Send to

[Weekender] Sneaker dissected: why so comfortable?

July 12, 2018 - 15:33 By Son Ji-hyoung
It is the brand and design that can seem most alluring when making choices of sneakers or gym shoes.

But it is the evolving chemical technology that silently has led the popularity of shoes on rubber soles, pushing the limits of people every day from fitness enthusiasts to fashionistas on the streets.

People clad in running shoes jog on pavement. (123rf)
The springy footwear has optimized the experience of runners and pedestrians alike, cushioning impact from the ground and returning energy to the legs when they strike the ground. Such means to stabilize human forward motions have helped maximize athletic performance and minimize risks of injury.

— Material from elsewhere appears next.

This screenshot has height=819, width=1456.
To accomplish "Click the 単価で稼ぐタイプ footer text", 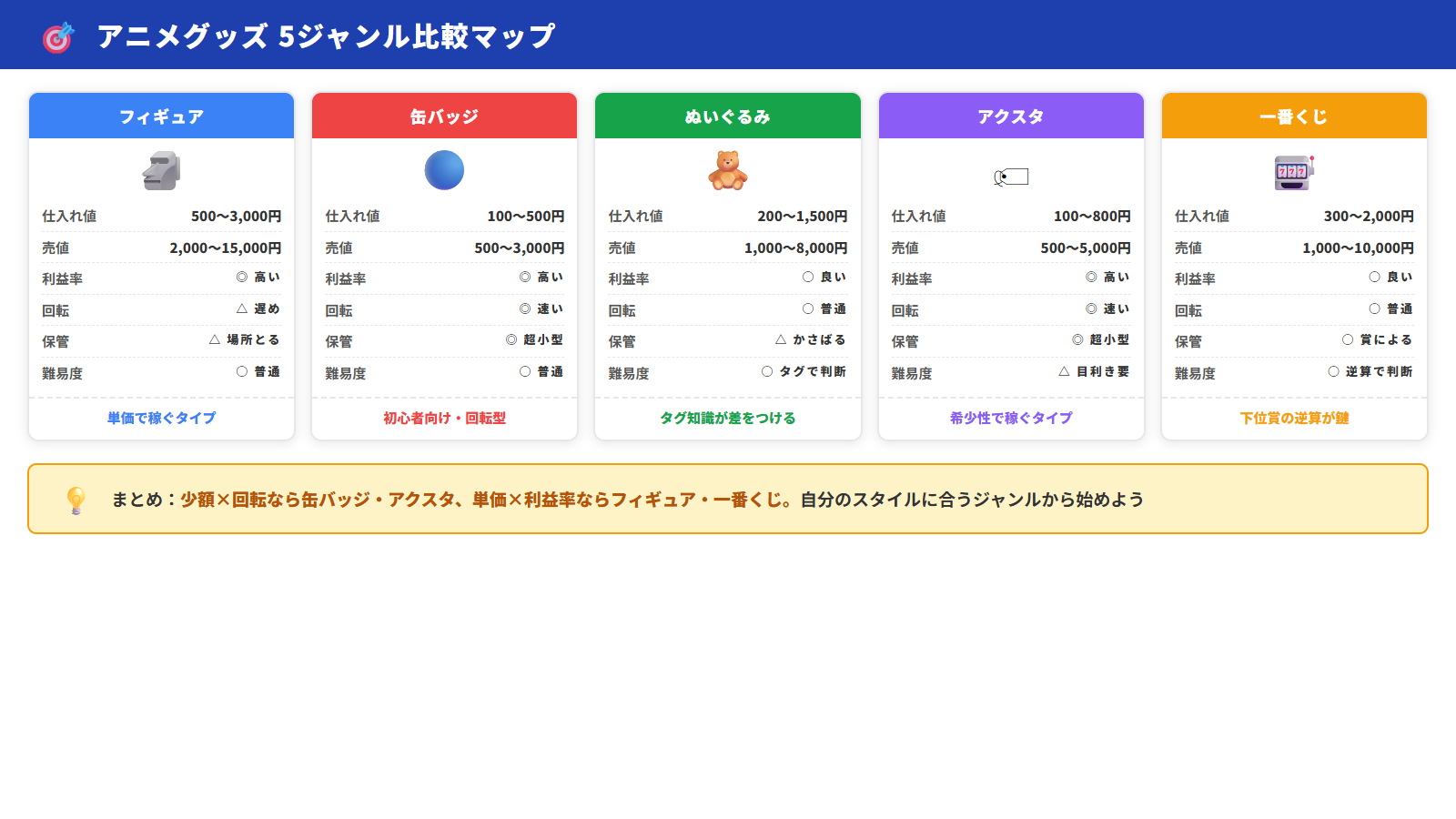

Behind the evolution were shoemakers’ trailblazing efforts in their decadeslong race for consumer comfort and pleasure.

And shoemakers believe there is still room for more consumer satisfaction ahead.

Each component of running shoes, mainly composed of various forms of foam, has explored its role in keeping runners and pedestrians safe and sound. Footwear in contemporary day stems from not only myriad combinations of shoe components, but also development of materials used in a single component.

Among all components -- from upper and sneaker tongue on top to outsole and gel cushioning on base -- the midsole sandwiched between has been considered a backbone of the shoe. 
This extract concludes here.